(Description of the task)
Copy out, from the entries below, each line that holds the string "Reject".

Recorded data:
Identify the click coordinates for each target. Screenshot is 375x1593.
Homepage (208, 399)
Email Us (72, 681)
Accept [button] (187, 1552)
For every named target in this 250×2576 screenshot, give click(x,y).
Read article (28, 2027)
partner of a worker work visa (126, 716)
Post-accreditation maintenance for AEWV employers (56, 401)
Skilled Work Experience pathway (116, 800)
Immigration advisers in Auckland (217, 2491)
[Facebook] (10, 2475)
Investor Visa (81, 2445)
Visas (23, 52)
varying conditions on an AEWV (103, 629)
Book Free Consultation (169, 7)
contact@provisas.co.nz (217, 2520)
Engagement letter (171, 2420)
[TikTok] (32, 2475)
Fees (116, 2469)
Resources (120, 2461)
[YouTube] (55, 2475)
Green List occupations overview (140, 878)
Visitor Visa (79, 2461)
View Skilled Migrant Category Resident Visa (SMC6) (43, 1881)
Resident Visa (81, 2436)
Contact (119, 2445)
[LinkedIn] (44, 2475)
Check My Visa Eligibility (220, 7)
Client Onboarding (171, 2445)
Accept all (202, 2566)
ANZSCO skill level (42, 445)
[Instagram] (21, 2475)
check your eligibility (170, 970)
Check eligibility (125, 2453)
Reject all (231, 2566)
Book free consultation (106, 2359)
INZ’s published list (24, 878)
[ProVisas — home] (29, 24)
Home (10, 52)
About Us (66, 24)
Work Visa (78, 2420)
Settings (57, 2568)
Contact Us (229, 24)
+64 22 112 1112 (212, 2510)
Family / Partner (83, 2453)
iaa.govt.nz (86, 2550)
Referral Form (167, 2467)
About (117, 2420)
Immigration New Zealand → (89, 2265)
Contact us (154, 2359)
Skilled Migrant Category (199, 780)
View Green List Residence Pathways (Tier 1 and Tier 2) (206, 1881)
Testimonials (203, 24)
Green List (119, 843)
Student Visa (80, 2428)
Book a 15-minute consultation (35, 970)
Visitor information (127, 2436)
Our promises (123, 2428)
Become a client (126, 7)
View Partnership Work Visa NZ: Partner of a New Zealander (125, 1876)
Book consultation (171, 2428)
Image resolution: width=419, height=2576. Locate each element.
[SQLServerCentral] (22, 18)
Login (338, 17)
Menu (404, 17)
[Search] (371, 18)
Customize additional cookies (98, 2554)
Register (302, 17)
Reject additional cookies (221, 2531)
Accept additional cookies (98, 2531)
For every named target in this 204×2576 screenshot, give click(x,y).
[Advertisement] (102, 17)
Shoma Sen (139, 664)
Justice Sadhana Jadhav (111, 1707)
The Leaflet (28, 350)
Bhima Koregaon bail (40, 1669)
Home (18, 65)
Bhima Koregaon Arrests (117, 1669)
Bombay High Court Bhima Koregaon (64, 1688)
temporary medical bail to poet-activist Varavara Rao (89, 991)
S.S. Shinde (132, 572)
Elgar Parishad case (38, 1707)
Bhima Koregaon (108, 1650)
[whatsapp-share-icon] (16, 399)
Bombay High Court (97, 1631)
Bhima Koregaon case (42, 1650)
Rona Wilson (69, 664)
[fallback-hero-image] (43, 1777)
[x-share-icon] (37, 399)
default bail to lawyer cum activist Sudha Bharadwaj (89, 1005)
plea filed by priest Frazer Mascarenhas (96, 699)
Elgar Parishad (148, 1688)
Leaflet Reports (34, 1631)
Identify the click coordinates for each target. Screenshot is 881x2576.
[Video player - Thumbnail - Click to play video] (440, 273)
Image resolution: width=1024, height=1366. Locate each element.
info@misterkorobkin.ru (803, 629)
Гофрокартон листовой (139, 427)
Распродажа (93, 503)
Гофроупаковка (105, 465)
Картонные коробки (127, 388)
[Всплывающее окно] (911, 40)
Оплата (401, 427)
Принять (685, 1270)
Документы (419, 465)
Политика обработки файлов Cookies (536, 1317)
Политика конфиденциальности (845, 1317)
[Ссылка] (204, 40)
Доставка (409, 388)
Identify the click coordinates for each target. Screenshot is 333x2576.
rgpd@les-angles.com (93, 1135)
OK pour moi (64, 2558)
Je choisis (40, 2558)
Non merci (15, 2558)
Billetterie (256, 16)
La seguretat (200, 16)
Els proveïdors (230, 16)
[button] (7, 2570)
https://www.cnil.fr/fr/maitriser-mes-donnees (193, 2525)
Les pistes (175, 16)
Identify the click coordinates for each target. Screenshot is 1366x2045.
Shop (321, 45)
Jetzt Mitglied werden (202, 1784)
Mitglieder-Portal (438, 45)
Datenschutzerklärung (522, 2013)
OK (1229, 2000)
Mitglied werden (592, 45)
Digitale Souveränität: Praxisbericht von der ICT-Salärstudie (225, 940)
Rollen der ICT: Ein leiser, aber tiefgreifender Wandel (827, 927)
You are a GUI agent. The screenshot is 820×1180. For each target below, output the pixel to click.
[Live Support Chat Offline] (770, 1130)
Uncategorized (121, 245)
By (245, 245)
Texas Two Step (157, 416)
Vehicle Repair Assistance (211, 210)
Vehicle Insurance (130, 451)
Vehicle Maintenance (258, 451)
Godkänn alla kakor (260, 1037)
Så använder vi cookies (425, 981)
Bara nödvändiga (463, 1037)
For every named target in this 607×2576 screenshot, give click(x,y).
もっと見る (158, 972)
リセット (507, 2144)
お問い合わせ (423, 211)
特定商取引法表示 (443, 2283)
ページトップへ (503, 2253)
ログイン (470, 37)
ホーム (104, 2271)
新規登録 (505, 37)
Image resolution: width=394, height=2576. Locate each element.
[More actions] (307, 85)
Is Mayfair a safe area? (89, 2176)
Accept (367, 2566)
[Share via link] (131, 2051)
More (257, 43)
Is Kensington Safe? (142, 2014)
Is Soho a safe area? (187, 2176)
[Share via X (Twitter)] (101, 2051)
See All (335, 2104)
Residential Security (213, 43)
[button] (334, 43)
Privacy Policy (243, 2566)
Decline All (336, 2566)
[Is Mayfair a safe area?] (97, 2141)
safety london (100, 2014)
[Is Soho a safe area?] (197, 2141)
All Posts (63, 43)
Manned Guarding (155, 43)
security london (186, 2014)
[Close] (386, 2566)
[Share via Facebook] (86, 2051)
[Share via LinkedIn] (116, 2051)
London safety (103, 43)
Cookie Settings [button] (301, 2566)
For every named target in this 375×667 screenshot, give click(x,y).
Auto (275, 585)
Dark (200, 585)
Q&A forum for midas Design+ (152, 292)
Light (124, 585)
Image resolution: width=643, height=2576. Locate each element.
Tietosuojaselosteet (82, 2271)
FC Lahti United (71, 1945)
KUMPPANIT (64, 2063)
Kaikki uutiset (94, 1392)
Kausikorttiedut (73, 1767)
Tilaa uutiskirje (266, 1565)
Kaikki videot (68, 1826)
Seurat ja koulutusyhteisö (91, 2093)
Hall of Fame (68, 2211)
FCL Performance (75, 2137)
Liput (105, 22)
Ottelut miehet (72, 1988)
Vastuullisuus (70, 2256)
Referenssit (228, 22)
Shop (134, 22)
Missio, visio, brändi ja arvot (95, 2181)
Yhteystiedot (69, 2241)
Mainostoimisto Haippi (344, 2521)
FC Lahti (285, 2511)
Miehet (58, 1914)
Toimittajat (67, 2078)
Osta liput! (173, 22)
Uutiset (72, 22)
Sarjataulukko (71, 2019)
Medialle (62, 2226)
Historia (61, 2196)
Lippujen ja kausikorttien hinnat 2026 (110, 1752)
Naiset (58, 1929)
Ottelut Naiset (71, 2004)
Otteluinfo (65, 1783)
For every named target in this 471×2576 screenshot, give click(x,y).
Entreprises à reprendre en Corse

(Written solution)
Reject all (231, 2566)
Reject additional cookies (221, 2531)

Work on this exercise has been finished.